A skinny boy stretches off the dock for the highest branch of the blueberry bush. His pinkish white skin glows against the shadows in the bush, and his arm crooks around the crooked branch to clasp a handful of berries. The tiny berries will make sharp pings as they hit the bottom of his tin bucket. He stretches again, on tiptoe, his waist rising out of his faded blue cotton bathing suit, and his grandmother says, “Hold it this time.”

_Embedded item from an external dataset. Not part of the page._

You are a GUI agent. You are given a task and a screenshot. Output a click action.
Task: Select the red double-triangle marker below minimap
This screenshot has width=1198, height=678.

He holds. He is not really picking blueberries. They aren’t quite ripe yet. But the sun and shadows are right today, so she guided him out to the dock for a picture. He squints, wavers on his toes. He knows he should enjoy the sun, the way it toasts his skin and makes his brown hair a warm flat hat across the top of his head. Still, the comforting dark of the house beckons. It is not really dark, once you’ve blinked away the assaulting sunlight. It has texture, color, and coolness, it promises a cozy spot to play cards with his sister, whom he always beats. While she struggles inside with a complicated solitaire game, he is alone in this glare of sun, picking pretend blueberries. Why didn’t Grandma pick her today?
But here she is, peeking out of the shadow, still in her jeans and checked shirt from the morning’s forced hike. Grandma shoos her away, but instead of retreating back to the dark house, she runs to the end of the dock, crouching safely away from Grandma, her hurried steps still swaying the dock. Grandma adjusts the camera, tells him to hold the bucket up an inch higher, closer to the bush. What is his sister looking at? It is the time of day for fish to swim in and out of shadows under the dock, resting lazily in the sun filled water, then darting away at a quick awareness of the watching girl. He wants to be there, bossing her.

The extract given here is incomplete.